The Yuppie Flu

My first exposure to Epstein Barr was when my friend’s older sister became very sick. It took a while to find someone who could help her. This was the first time I heard of an integrative doctor. It was 1987, and so many people were ill with this virus, especially professional women with demanding jobs, it was dubbed “the yuppie flu.” It made a brief flash in the news, and then scientists dismissed it as probably psychosomatic and it wasn’t heard of again.

The public may have seen it brushed off, but that didn’t make it go away. I watched my friend’s sister whittle down to emaciation, too tired to leave her bed. A stunning girl who had been life of the party was now in a perpetual bad mood, easily angered. I remember sitting in the back of her BMW, she grumpily driving us license-less kids someplace. She pulled out of the garage, her bony hands turning the wheel. She sighed, her words thick with frustration as she said she felt like “a dirty dish rag.” I was around twelve at the time, imagining what that must feel like. I had experienced fatigue and brain fog since childhood, and mornings were most difficult. But it wasn’t debilitating. Not at that time.

I asked my friend what was her sister doing to get better? Taking Centrum vitamins, she said. And she was on a special diet and medications treating a Candida infection, too. She received intravenous vitamin treatments. I don’t remember what else.
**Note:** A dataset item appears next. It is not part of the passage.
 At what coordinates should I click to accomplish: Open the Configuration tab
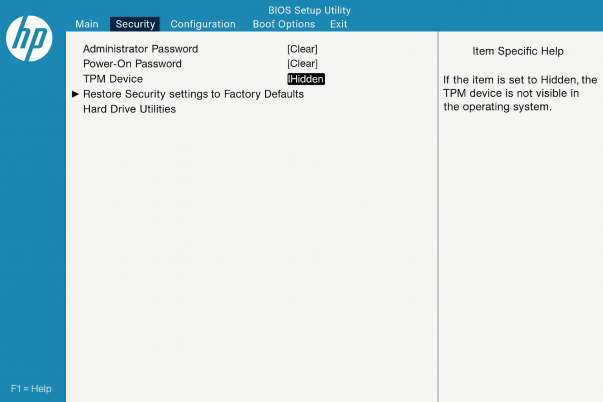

What I do remember is that she got better. She was cured. She went on to marry her college sweetheart, birth three sons, and had enough energy to be a very involved, hands-on, fun, stay-at-home mother. The kind who volunteers to dress up in silly rental costumes for special events at her kid’s school. Her angry self had disappeared with the virus. She was now all smiles, a vibrant, sunny wife and mother who clearly enjoyed life.

Fifteen years later, I was a young professional with a demanding work schedule, and the annoying fatigue that plagued me throughout college was no longer alleviated with caffeine. I suspected I had the Epstein Barr Virus and it was responsible for the exhausting chronic flu that was wiping me out. My career was slowly slipping through my fingers as I was increasingly finding it difficult to get to work, and do my job. When I asked my primary care doctor to test me for the virus, he shrugged as if it was inconsequential, but agreed so I’d stop pestering him. His reaction shocked me more than the results.